[Instructions for the task]: Can you convert everything from the line containing "Click the plus icon to add issue link" down to the end of the material into a JSON list of strings, with one string per line, skipping blank lines and leaving the pictures out?

[Supplied data]:
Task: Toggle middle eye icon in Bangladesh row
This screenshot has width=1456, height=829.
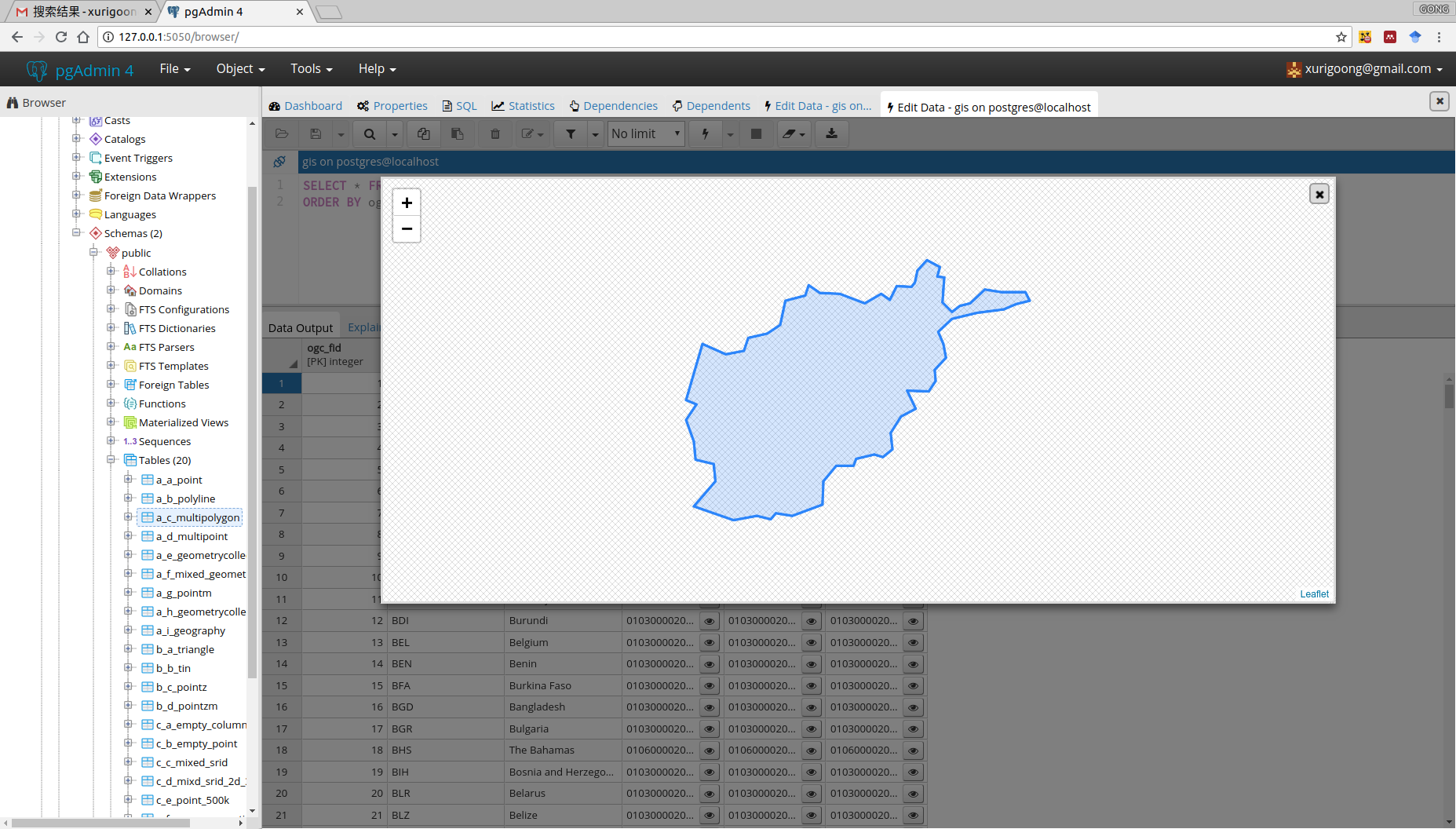Action: (812, 707)
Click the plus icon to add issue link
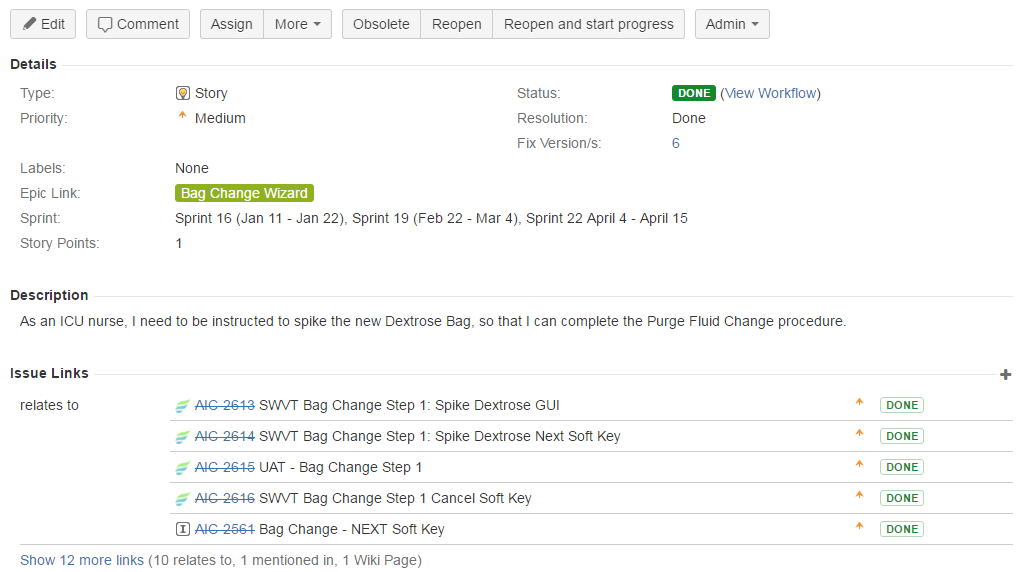This screenshot has width=1023, height=572. (1005, 374)
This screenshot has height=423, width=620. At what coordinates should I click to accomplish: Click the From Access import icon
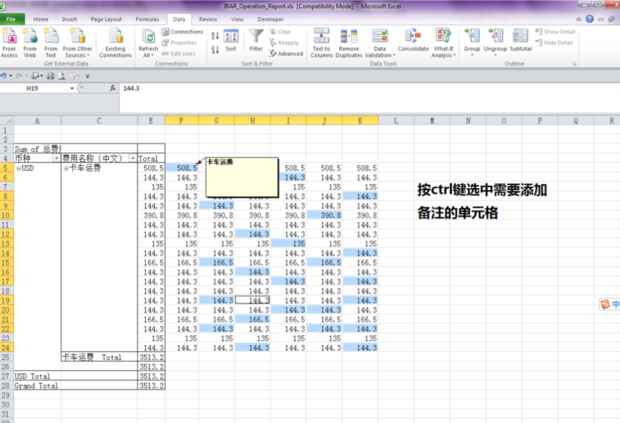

[Solved problem]:
[
  "Click the plus icon to add issue link",
  "This screenshot has width=1023, height=572. (1005, 374)",
  "This screenshot has height=423, width=620. At what coordinates should I click to accomplish: Click the From Access import icon"
]